After playing around with cards and mechanics exclusive to Magic: The Gathering Arena, Wizards of the Coast is expanding into supporting a new digital-only format called Alchemy. This new format and everything that comes with it will launch on December 9. 

Alchemy is built on the Standard format and its yearly rotation of sets. That means when the time comes for a year’s worth of cards to drop out of Standard, they will lose legality in Alchemy as well. However, a pool of new, Arena exclusive cards will be added a few weeks after each Standard-legal set launches, meaning we’ll see new batches of digital cards every few months. Players will find these via Alchemy booster packs or by cashing in wildcards like any other card in Arena. Our first Alchemy infusion will play off of the most recent pair of Innistrad sets and is called Alchemy: Innistrad, bringing 63 cards into the client. Most if not all of the cards will feature rules and mechanics that are more at home in a virtual card duel than at the kitchen table. 

Jumpstart: Historic Horizons introduced Arena players to mechanics like Perpetual, Seek, and creating non-token spells out of thin air; rules that make permanent changes to cards, find cards in your library without the need to shuffle afterward or go around the deckbuilding considerations of the game. Alchemy will be playing in this space yet again. You’ll see creatures that will affect cards drawn on the turn to reduce or increase a spell’s cost, or ones that may care about who took the first turn in the game. A new rules text word called “draft” will work a lot like Hearthstone’s Discover, allowing a player the choice of adding one of three cards (chosen randomly from a larger pool) to their hand.

 

The second huge change for Alchemy is the addition of rebalanced cards with different text or mana costs from the originally-printed Standard card. This concept was tested during a very quick Mirror, Mirror event over the summer. For example, the green artifact Esika’s Chariot, which has been a strong force in Standard for months, will now have a lower Crew cost but will enter the battlefield creating one 2/2 cat token instead of two. Because Wizards now has the option to rebalance problem cards, there will technically be no bannings in the Alchemy format. Instead, cards will be tweaked to an appropriate power level. Omnath, Locus of Creation will now be one mana more expensive to cast, and its abilities have been toned down slightly. 

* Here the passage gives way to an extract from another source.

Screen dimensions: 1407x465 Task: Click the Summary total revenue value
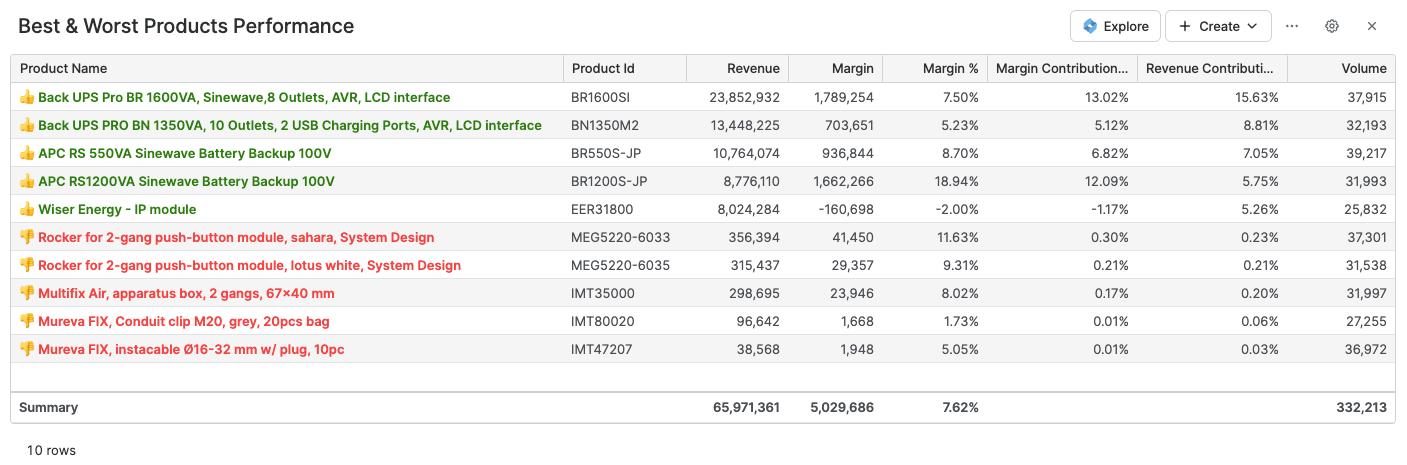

Rebalanced cards will exist separate from the original printings and will feature an Arena “A” at the bottom of the card and next to the spell’s name at the top. This powershifting of cards won’t just be a tool to bring down a strong effect but is being used to make cards better as well. Cosmos Elixer, seen below, now adds a Scry 1 effect to its life gain trigger.

Cards introduced through Alchemy and rebalanced cards will be making their way to Historic and Historic Brawl legality, making these formats still the place to play all of your digital collection from throughout the last few years. The new alternate Standard, Alchemy, and Alchemy: Innistrad will hit MTG Arena on December 9.